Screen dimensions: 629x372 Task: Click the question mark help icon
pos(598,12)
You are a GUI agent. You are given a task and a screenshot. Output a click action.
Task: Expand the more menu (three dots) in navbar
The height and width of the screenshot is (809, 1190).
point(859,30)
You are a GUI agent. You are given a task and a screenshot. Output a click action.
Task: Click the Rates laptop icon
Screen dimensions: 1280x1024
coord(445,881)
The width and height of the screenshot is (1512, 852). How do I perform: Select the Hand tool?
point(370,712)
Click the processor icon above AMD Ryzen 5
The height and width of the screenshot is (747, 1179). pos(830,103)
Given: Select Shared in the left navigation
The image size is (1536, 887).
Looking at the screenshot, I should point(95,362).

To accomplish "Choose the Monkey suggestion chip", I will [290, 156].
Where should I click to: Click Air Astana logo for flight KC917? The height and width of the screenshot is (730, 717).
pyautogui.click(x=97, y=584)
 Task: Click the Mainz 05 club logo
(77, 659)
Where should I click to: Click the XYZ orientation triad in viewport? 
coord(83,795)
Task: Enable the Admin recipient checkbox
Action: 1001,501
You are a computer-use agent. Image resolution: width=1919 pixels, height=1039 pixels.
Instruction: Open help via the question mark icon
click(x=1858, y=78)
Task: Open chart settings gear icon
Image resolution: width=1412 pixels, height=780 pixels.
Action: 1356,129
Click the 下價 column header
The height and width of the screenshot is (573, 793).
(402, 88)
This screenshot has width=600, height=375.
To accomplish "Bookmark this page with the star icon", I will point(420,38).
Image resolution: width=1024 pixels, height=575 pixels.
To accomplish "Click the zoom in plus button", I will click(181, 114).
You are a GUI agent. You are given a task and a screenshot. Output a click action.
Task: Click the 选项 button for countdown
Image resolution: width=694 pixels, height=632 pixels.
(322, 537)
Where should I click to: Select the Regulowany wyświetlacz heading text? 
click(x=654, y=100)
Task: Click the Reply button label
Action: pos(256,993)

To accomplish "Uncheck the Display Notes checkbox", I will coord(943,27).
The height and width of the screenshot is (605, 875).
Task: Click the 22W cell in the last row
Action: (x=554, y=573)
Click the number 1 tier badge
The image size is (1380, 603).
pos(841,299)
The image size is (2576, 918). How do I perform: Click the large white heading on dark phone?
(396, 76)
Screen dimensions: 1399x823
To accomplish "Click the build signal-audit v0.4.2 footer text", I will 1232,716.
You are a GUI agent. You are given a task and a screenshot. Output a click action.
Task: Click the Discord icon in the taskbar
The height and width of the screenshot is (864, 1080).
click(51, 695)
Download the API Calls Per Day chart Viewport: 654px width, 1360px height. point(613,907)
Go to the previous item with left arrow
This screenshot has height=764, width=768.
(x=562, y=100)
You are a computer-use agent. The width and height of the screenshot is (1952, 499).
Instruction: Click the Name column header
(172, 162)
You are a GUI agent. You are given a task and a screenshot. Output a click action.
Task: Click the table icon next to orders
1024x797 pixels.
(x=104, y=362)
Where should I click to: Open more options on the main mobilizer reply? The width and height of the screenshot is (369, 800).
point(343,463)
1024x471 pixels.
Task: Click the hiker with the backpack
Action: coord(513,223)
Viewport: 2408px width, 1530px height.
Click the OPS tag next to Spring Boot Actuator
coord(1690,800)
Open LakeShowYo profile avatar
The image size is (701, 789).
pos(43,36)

Directions —
Copy out every line of the listing above that contains the word "heading".

Answer —
Where should I click to: Select the Regulowany wyświetlacz heading text? 
The image size is (2576, 918). How do I perform: Click the large white heading on dark phone?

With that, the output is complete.